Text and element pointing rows
▬▬▬▬▬▬

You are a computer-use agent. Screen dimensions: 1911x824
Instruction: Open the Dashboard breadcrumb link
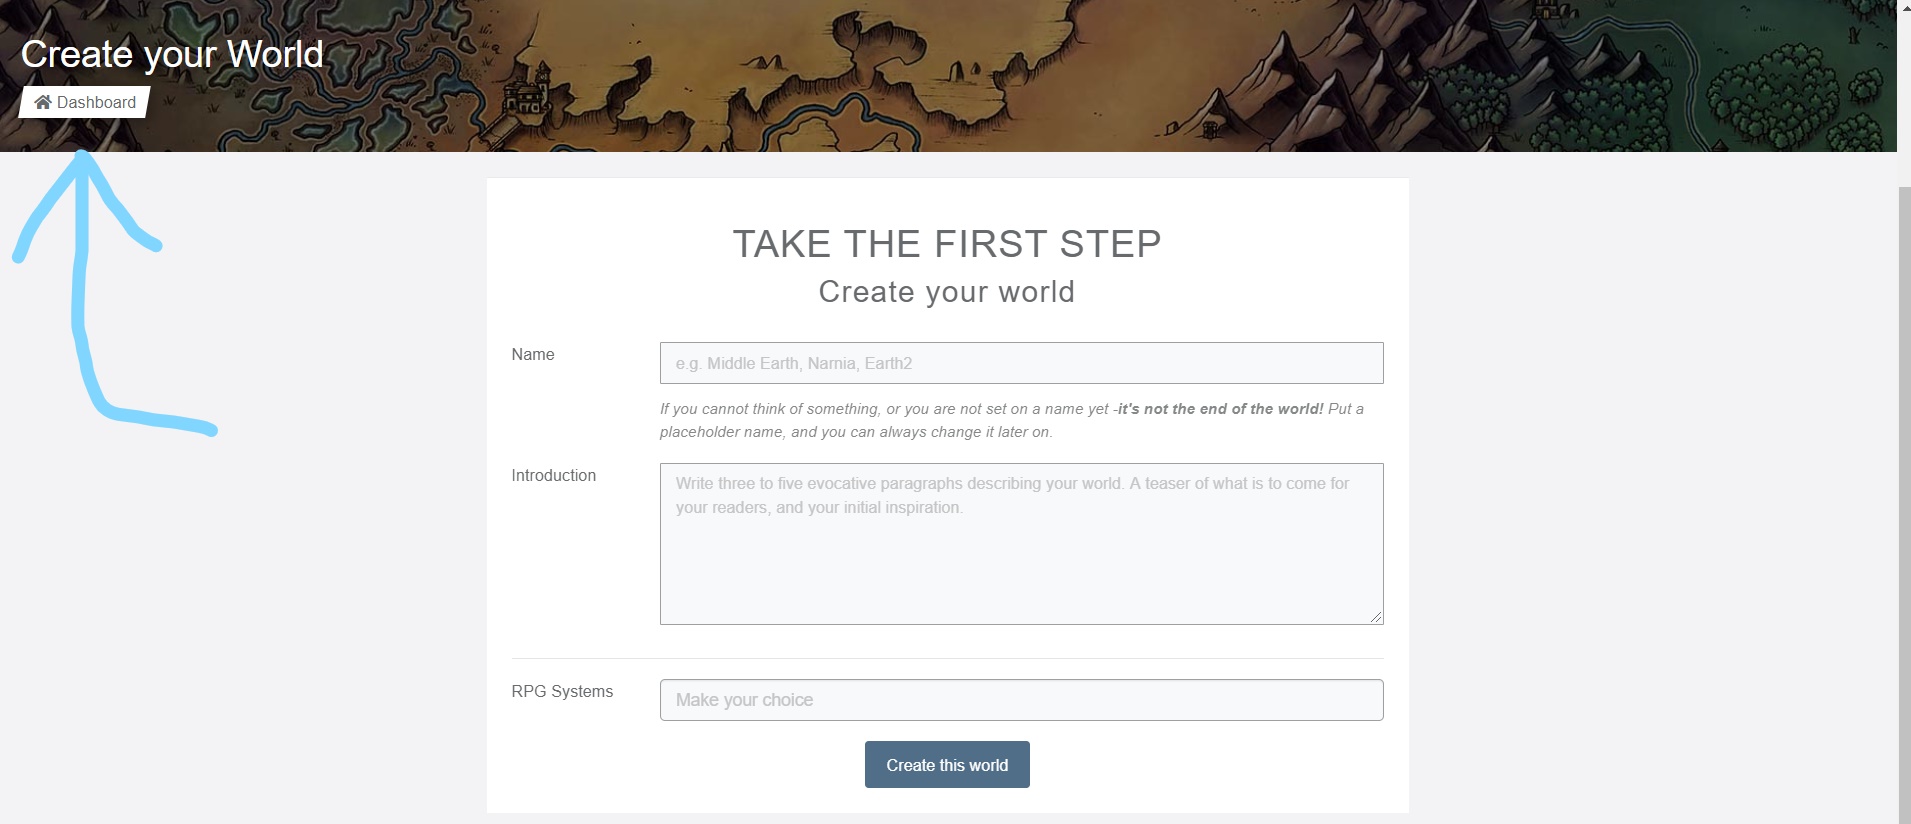coord(96,102)
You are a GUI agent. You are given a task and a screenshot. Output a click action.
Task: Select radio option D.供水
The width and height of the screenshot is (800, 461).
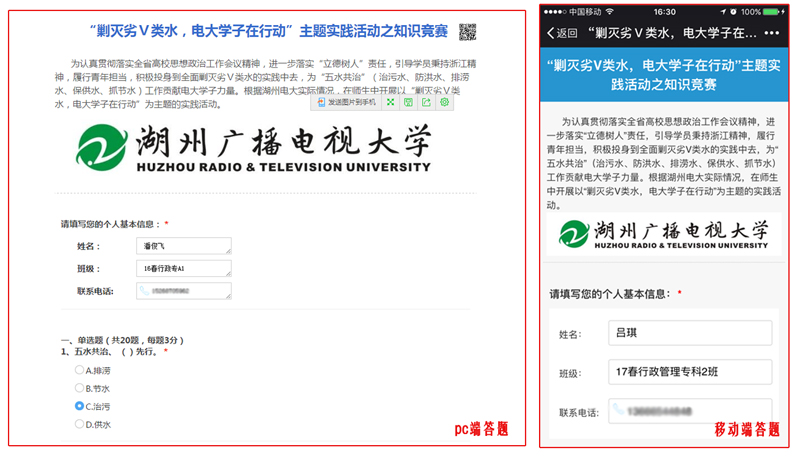point(80,424)
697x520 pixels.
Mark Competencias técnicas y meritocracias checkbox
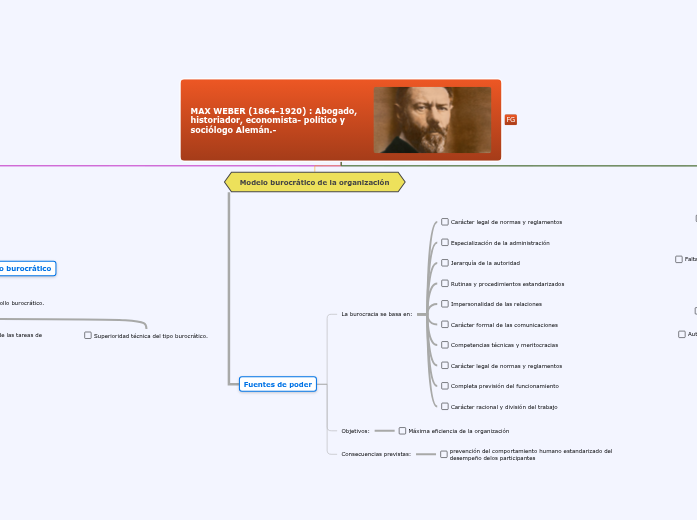pos(445,345)
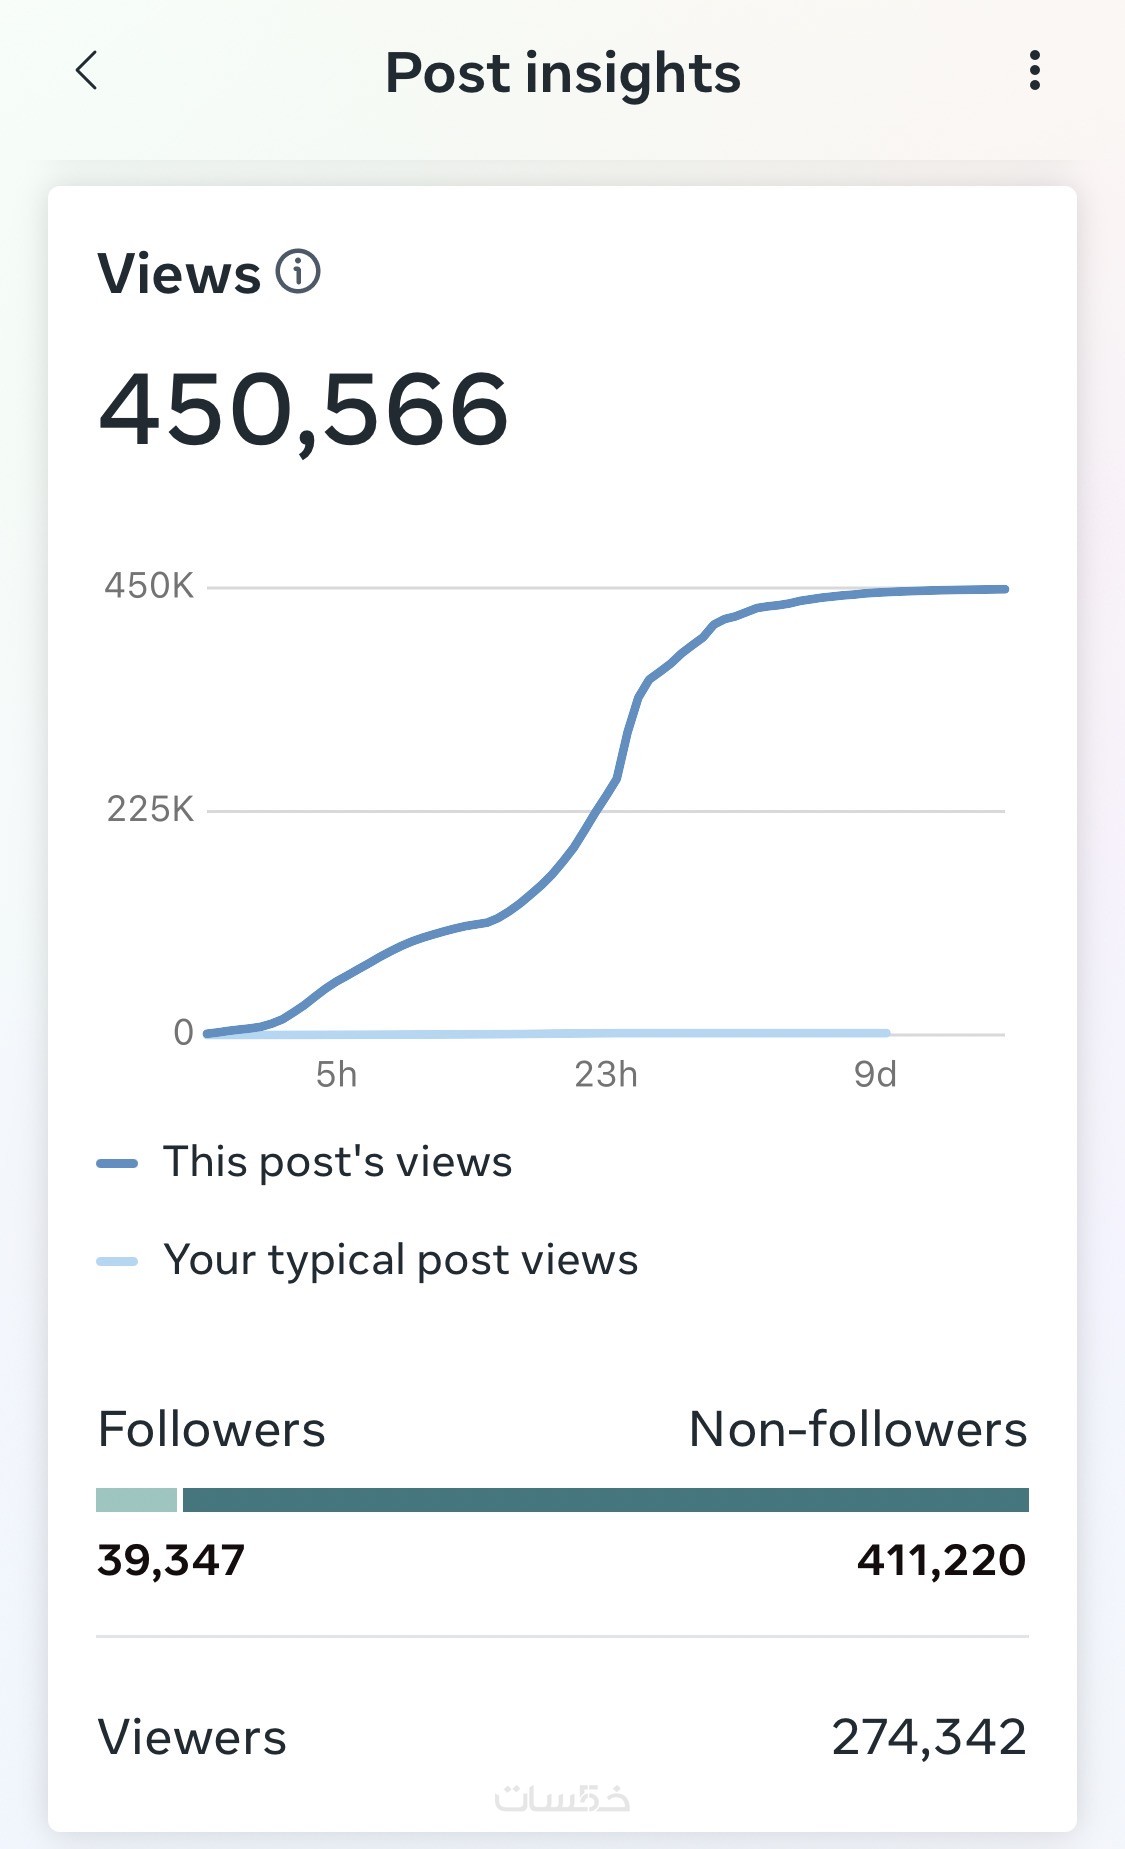Viewport: 1125px width, 1849px height.
Task: Tap the 5h marker on the chart axis
Action: 336,1075
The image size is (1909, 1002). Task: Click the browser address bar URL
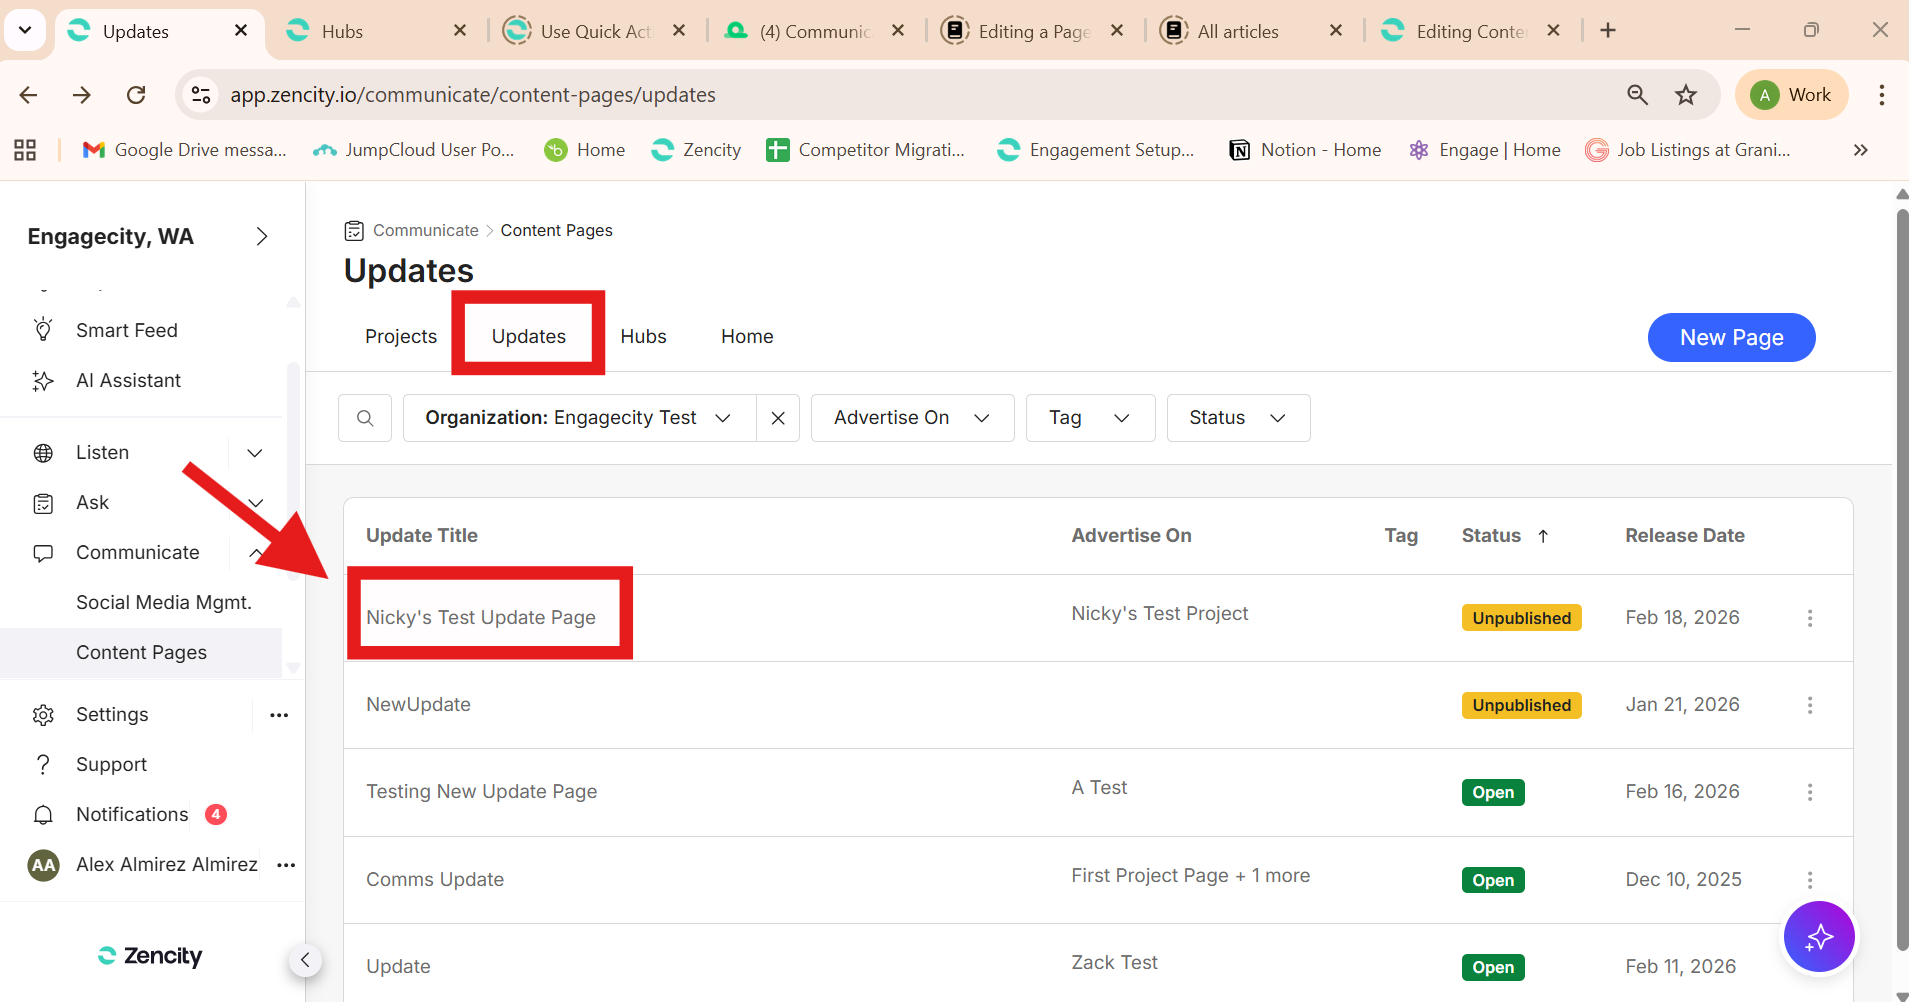coord(473,95)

▬▬▬▬▬▬

**Problem requirements**.
Can you rewrite all the rows above, replacing "screenshot" with "screen capture" everywhere and keeping everything else the same? Leave the pictures out.

**Full solution**.
You are a computer-use agent. Screen dimensions: 1911x824
Instruction: Open the Dashboard breadcrumb link
coord(96,102)
You are a GUI agent. You are given a task and a screen capture. Output a click action.
Task: Select radio option D.供水
The width and height of the screen capture is (800, 461).
point(80,424)
697x520 pixels.
Mark Competencias técnicas y meritocracias checkbox
pos(445,345)
Viewport: 1125px width, 1849px height.
Task: Tap the 5h marker on the chart axis
Action: 336,1075
The image size is (1909, 1002). Task: Click the browser address bar URL
coord(473,95)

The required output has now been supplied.